Although that program, among other initiatives spearheaded by UCMC, does tackle health issues important to those who live on the South Side, the lack of a trauma center is an issue due to the continuing crime occurring in the surrounding neighborhoods.

UCMC is also not the only hospital on the South Side, but it's drawing attention due to its resources and funding.

"The University of Chicago and its affiliated medical center have financial resources and a political voice that far exceeds all other South Side hospitals," Kaplan said. "Because their campus is surrounded by communities that desperately need this care, we think it is wrong for them to absolve themselves of any responsibility."

"Their ability to raise funds, their position as the most resource-rich institution on the South Side, and their status as tax exempt non-profit hospital all point to their obligation to play a substantial role in bringing trauma care to the South Side," Kaplan said.

All of the hospitals on the South Side are listed as non-profit hospitals according to the Illinois Department of Public Health. [PDF] The South Side is also home to Provident Hospital of Cook County, which is operated by the Cook County Health and Hospitals System.

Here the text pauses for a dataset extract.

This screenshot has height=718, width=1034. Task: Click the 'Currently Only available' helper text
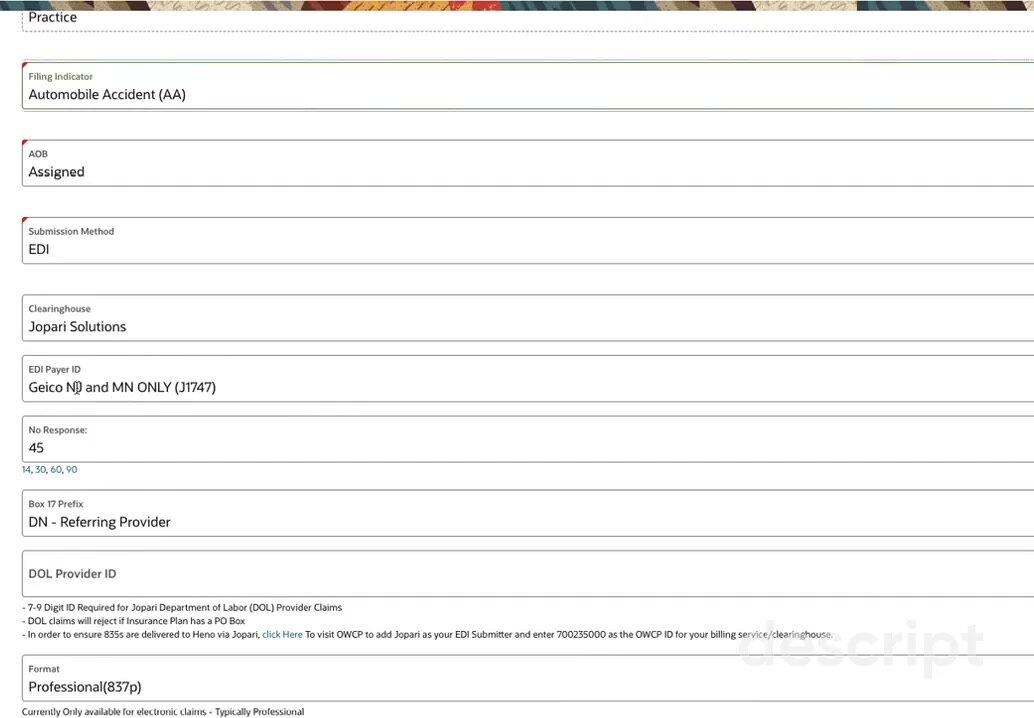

Whether a trauma center will eventually come to the South Side, either at UCMC or another hospital, only time will tell. Since states currently lack the power to mandate trauma centers in urban areas, efforts to bring a trauma center to the South Side will continue, and organizations like SHE will continue to agitate in an attempt to encourage hospital administrators to bring what is viewed as vital resource to the South Side.